Don't get me wrong - I get a lot of help. Prayers, support, good wishes, cupcakes - it is all very much needed and appreciated (yeah, especially the cupcakes!). And I don't for one minute doubt that when I start to deteriorate physically that I will be surrounded by many who will want to care for my every need, who will love me and hold my hand and make my final journey peaceful and loving. And perhaps this is my own fault - I have been so strong throughout this (or so I am told), that maybe when I say to someone, a family member or friend, "I need help," providing it is viewed as optional. I think I have been specific in the kinds of help I do need though - less stress (financial, emotional and physical) and more peace in my life in order to really enjoy the time I do have left. And lately, it's just not there.
It isn't all on me - but it feels like it recently. It makes me want to say "Suck it up people! I've had to!" And I do find myself getting just a little angry and resentful when the peace and happiness I had generally been feeling is snatched away, when someone's actions (or inactions) cause increased agitation over and above the everyday stress we all feel in this crazy old world. Truly it makes me want to abandon the life I have, cash out my 401(K) and spend my final years blissfully alone.

▶ [The data]:
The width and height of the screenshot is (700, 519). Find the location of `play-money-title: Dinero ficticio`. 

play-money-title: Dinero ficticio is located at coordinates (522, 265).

▶ [What to do]:
1. Reproduce verbatim the passage about asking for help, from "It isn't all" to "years blissfully alone.".
2. Pick up the passage about asking for help where it ends, and continue writing it.

▶ [Answers for the exercise]:
1.
It isn't all on me - but it feels like it recently. It makes me want to say "Suck it up people! I've had to!" And I do find myself getting just a little angry and resentful when the peace and happiness I had generally been feeling is snatched away, when someone's actions (or inactions) cause increased agitation over and above the everyday stress we all feel in this crazy old world. Truly it makes me want to abandon the life I have, cash out my 401(K) and spend my final years blissfully alone.

2.
But...but...I have obligations. I have commitments. I have people at work, at home, at church, and in the world depending on me, sick or no. I have bills to pay, I have assignments to complete, I have the work of life that needs to be done. I have so much love for ALL the people in my life both when they lift me up and also when they let me down. And every once in awhile...I have the right to bitch and moan about the burdens, real and imagined, placed on me and I have the right to express my longing for an easing of same.
I know many of us believe that God does not give us more than we can handle - but don't even imagine that He's not going to hear from me as well on this!
Blessings and Love to All.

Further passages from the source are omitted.